Thursday, October 11, 2007

Senatorial Colloquy Continues at Washington College with Sens. Bayh, Laxalt

Chestertown, MD — The Senatorial Colloquy on American History and Politics, led by former Senator Birch Bayh (D-Ind., 1963-81) and hosted by Washington College's C.V. Starr Center for the Study of the American Experience, continues with a public conversation between Senator Bayh and Senator Paul Laxalt (R-Nev., 1974-87) at Washington College's Hynson Lounge, Hodson Hall, on Monday, October 22, at 5 p.m.

Senator Bayh is a senior fellow of the C.V. Starr Center. Throughout a career spanning more than half a century, he won renown as a tireless and effective champion of civil rights and education, and as a highly respected authority on the U.S. Constitution. The only person since the 18th century to write more than one successful amendment to the Constitution, he has been called "a latter-day Founding Father," as well as a master of the art of congressional leadership, often across party lines.

Senator Laxalt, who represented Nevada between 1974 and 1987, was often referred to as "The First Friend" due to his closeness to President Ronald Reagan.

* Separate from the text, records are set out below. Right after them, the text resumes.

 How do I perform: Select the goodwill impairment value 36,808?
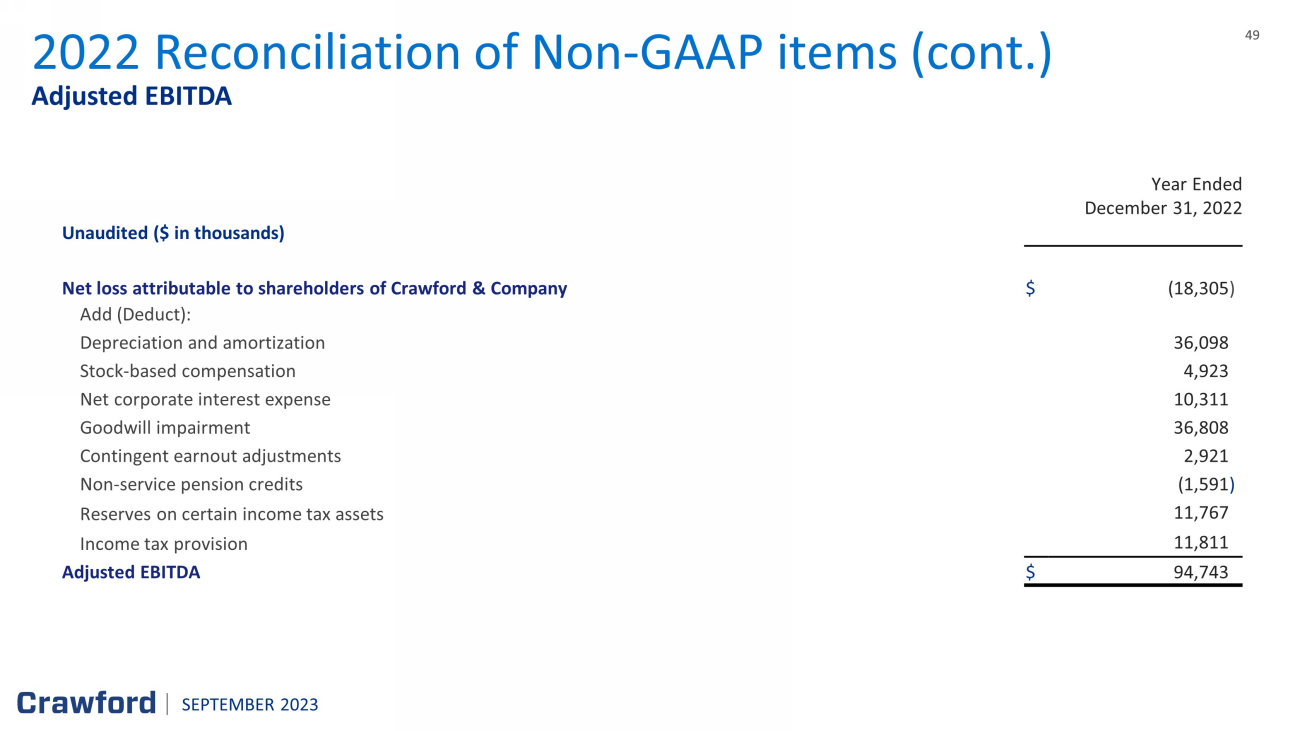pos(1200,428)
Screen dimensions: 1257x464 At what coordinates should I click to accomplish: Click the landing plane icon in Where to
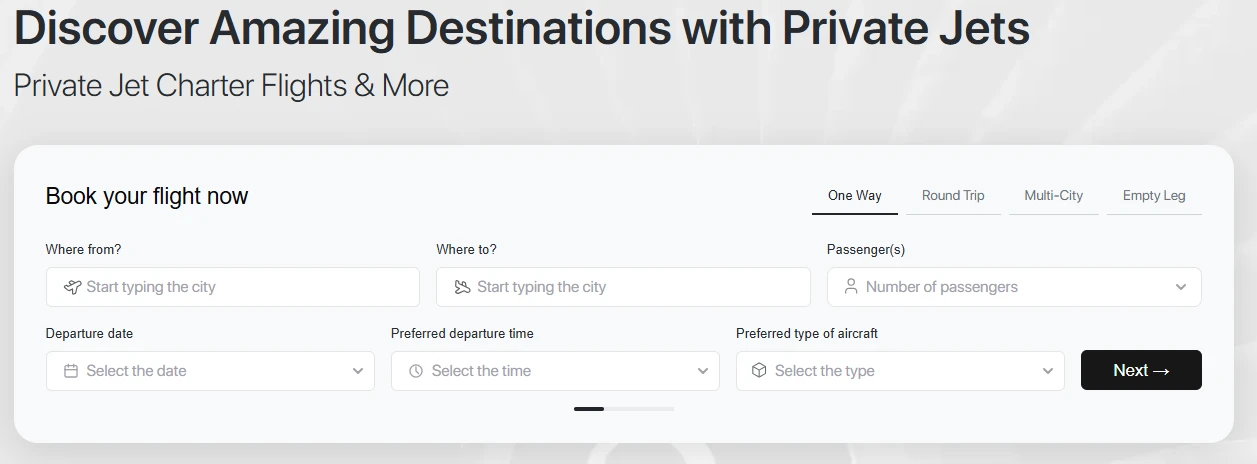[x=462, y=287]
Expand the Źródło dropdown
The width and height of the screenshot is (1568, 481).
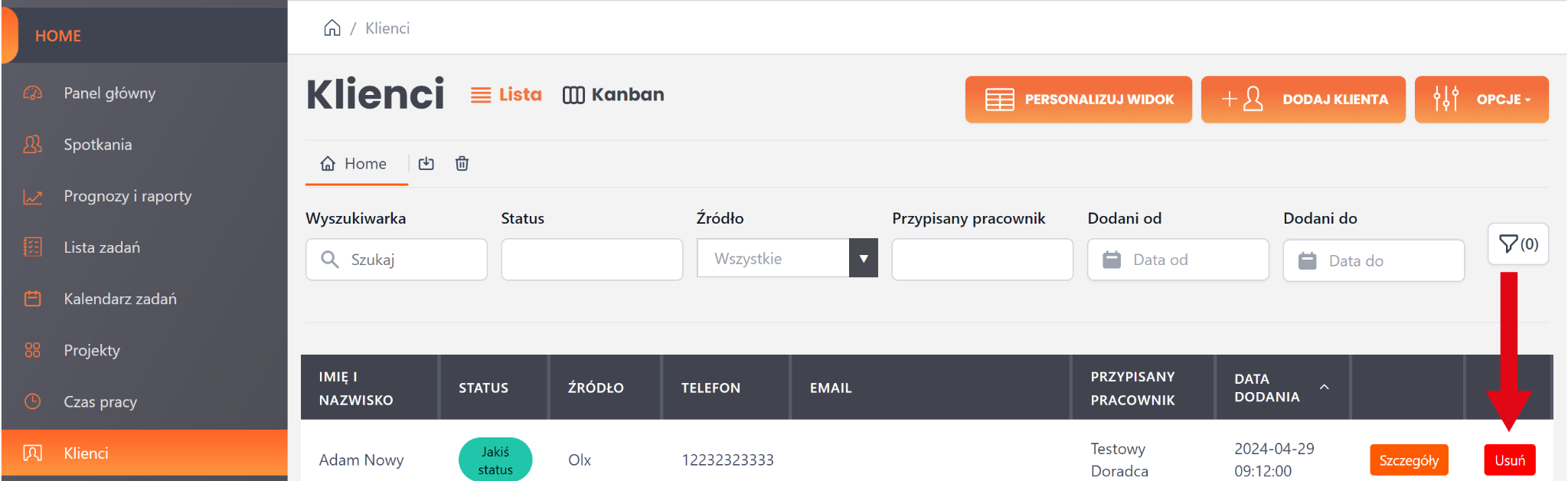[863, 259]
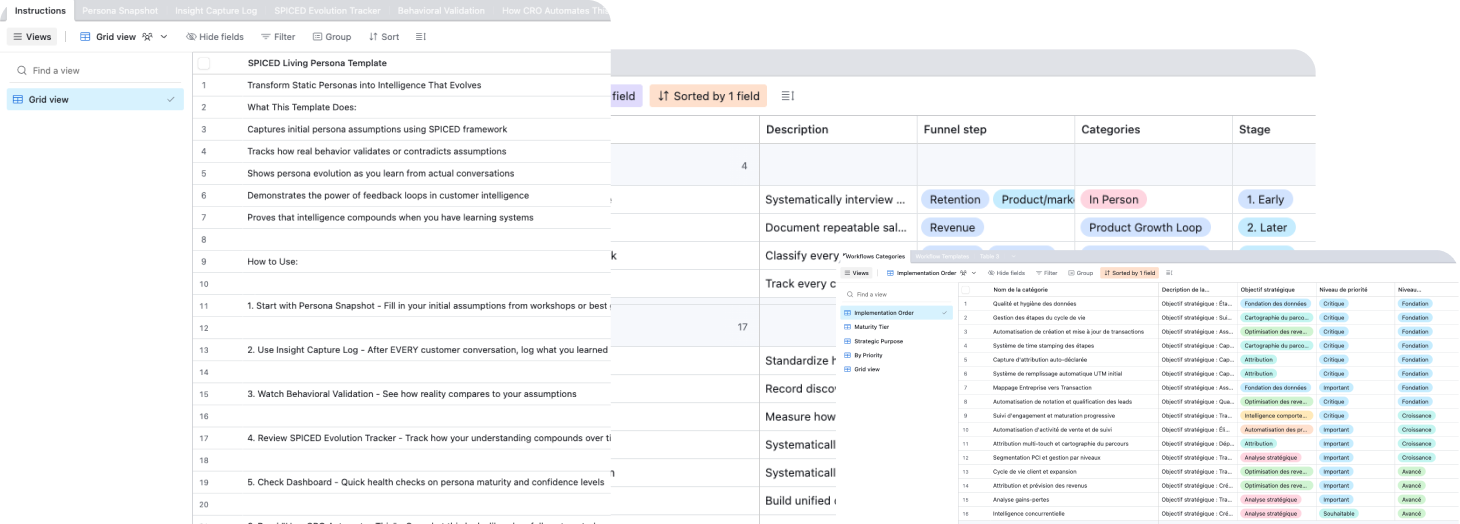Image resolution: width=1460 pixels, height=524 pixels.
Task: Click the large Sorted by 1 field button
Action: [704, 96]
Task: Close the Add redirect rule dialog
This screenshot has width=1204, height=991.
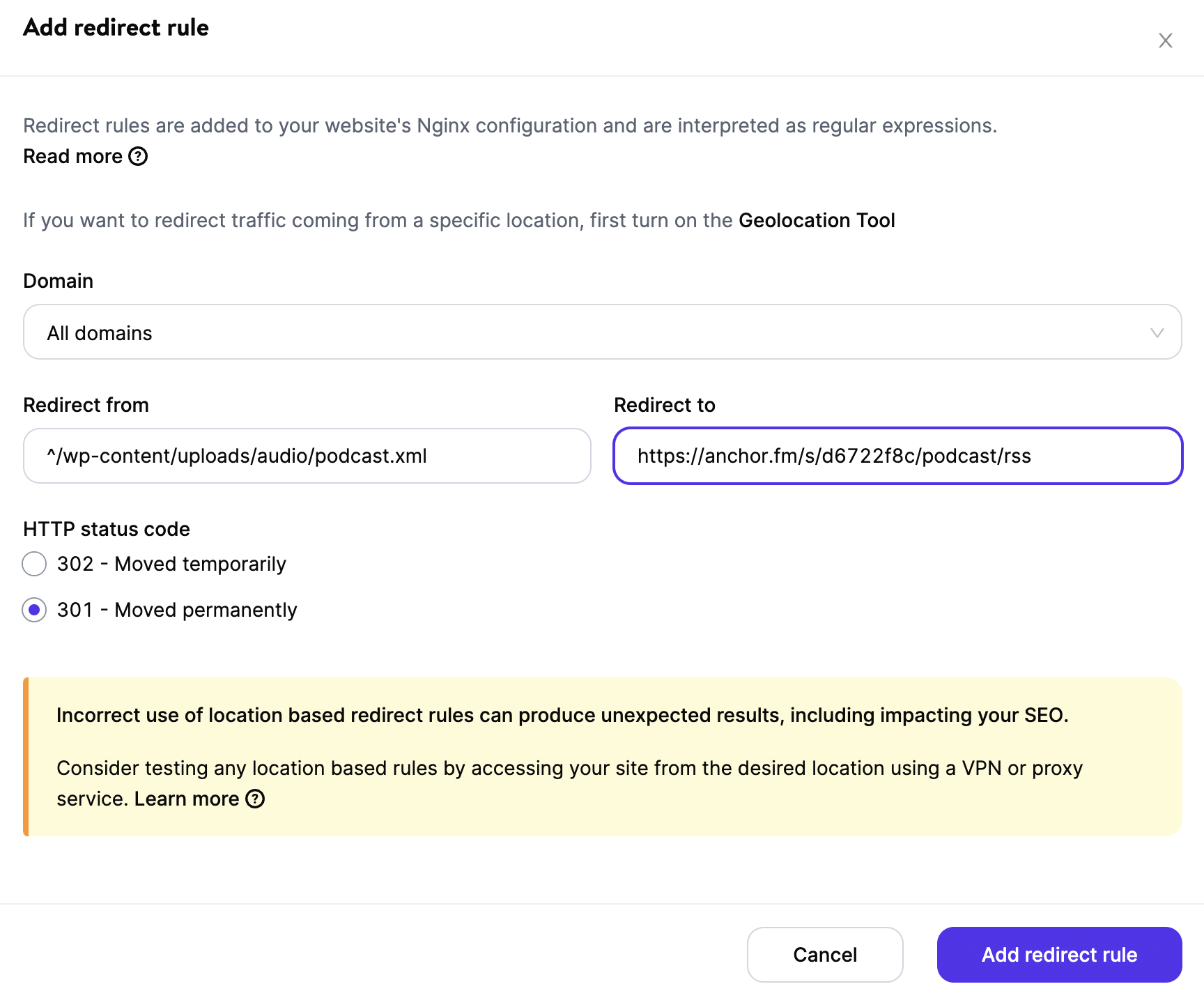Action: point(1165,40)
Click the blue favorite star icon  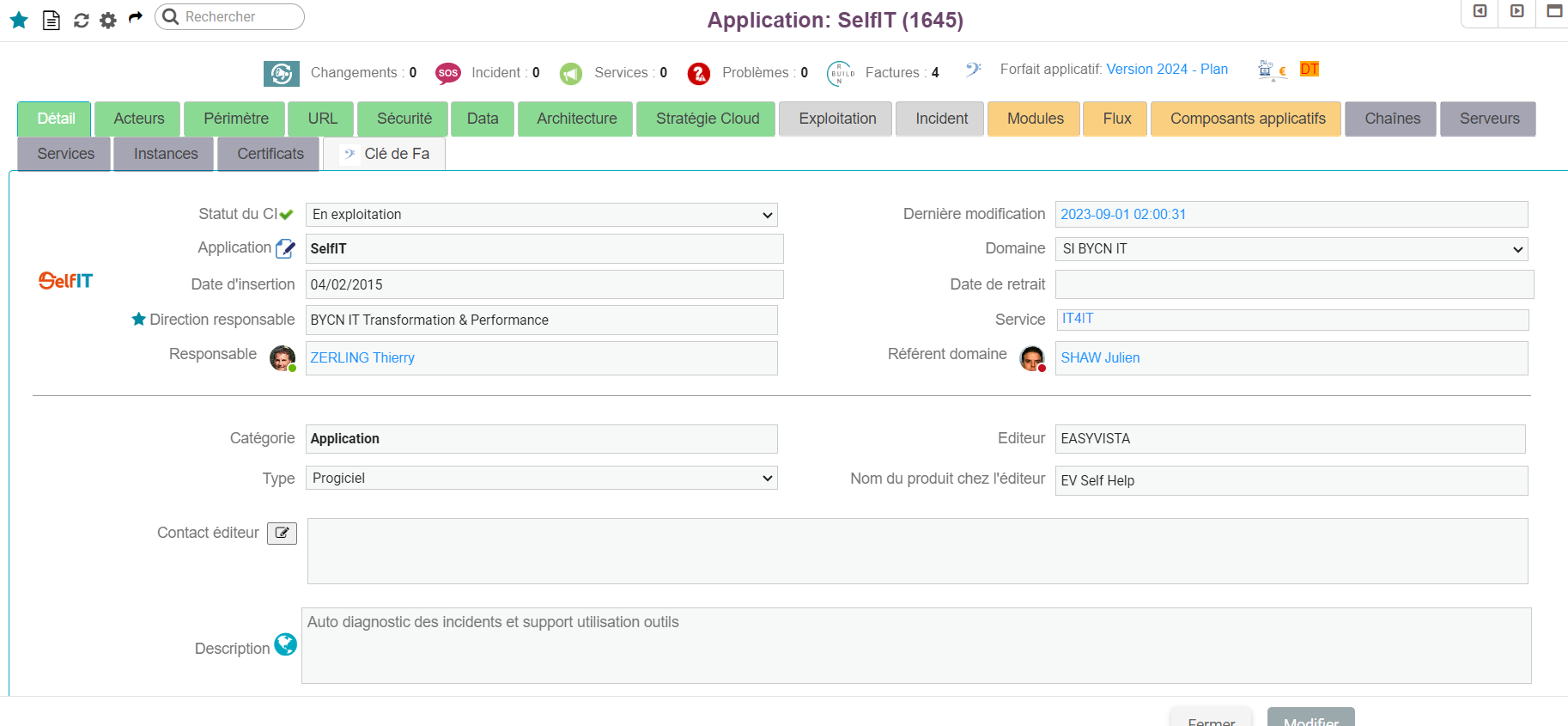pyautogui.click(x=19, y=20)
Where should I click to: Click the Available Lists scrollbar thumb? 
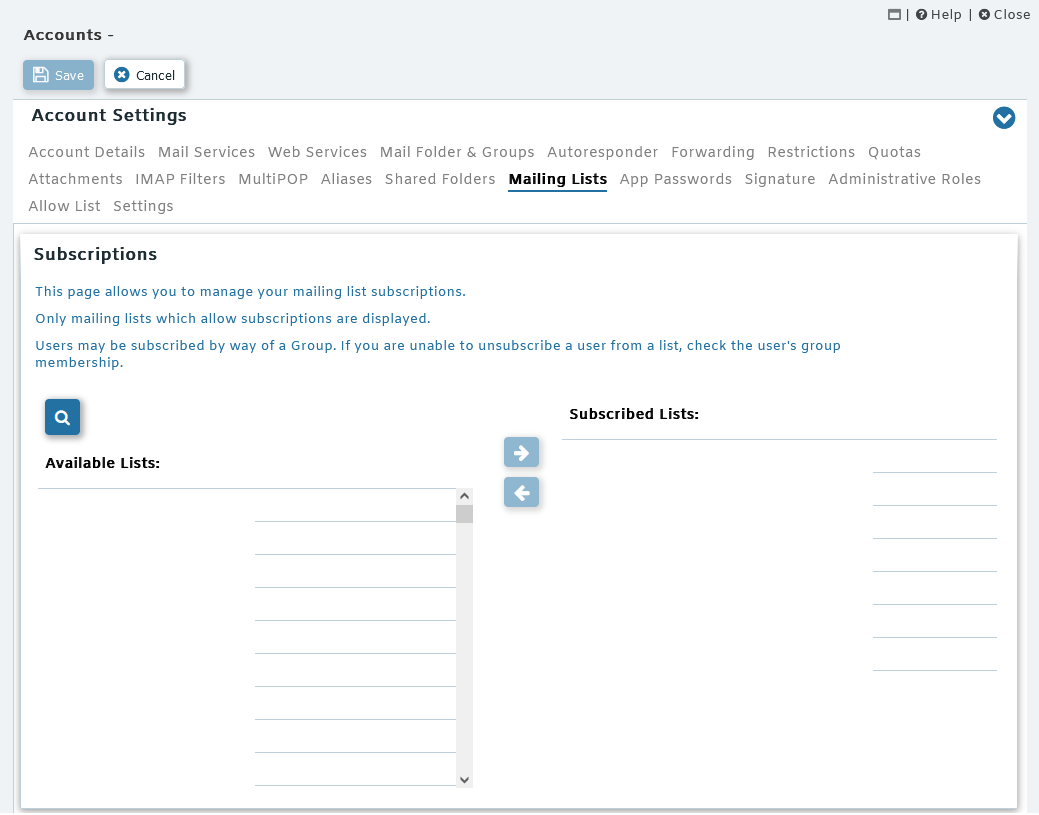pyautogui.click(x=464, y=514)
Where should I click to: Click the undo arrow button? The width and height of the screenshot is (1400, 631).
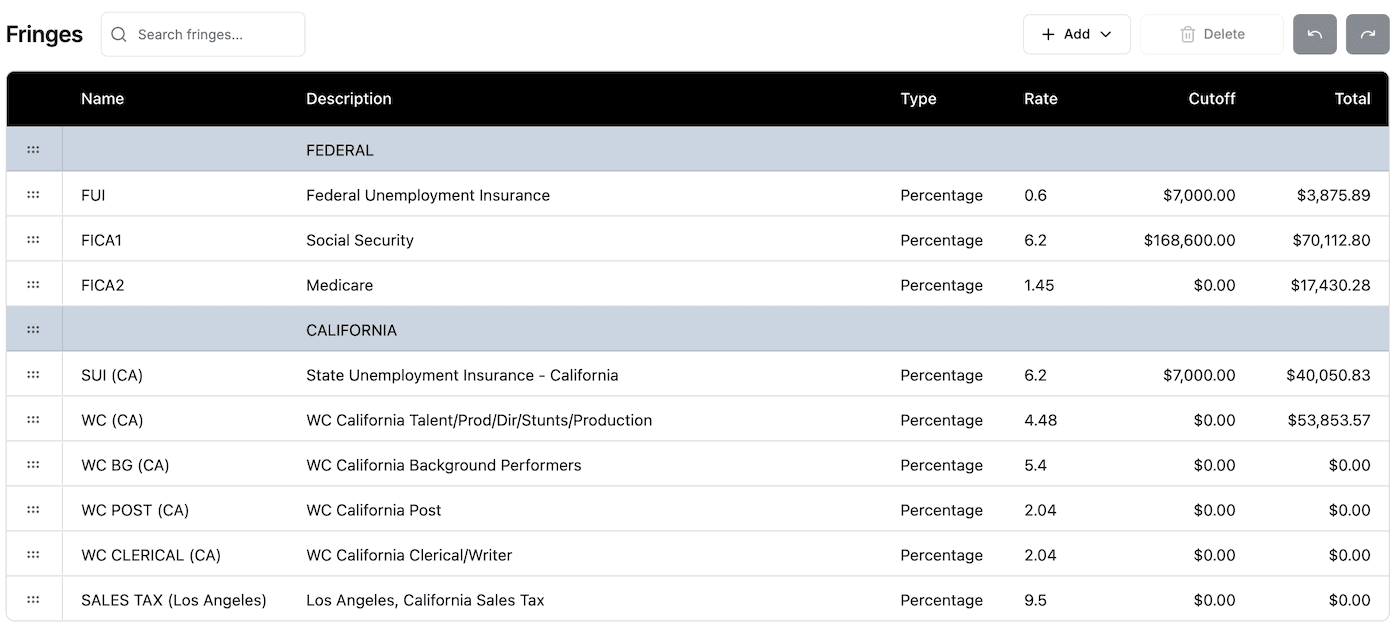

He was national chairman of President Reagan's three presidential campaigns (in 1976, 1980, and 1984).

At President Reagan's behest, Senator Laxalt traveled to the Philippines in 1986 to urge then-President Ferdinand Marcos to undertake political and military reforms, and eventually convinced the Philippine leader to step down peacefully, helping to avert a bloody civil war.

Founded in 1782 under the personal patronage of George Washington, Washington College has hosted numerous national leaders throughout its long history—beginning with the institution's namesake himself, who attended the 1784 Commencement.

Later visitors included Franklin D. Roosevelt, Harry Truman, Dwight Eisenhower, John F. Kennedy, and George H.W. Bush. The College's alumni have included several members of the U.S. Senate.

The 2007 Senatorial Colloquy is part of Washington College's celebration of its 225th anniversary year, and it draws inspiration from the institution's founders, who believed that the future of American democracy depended on education, civil discourse, and an informed understanding of history.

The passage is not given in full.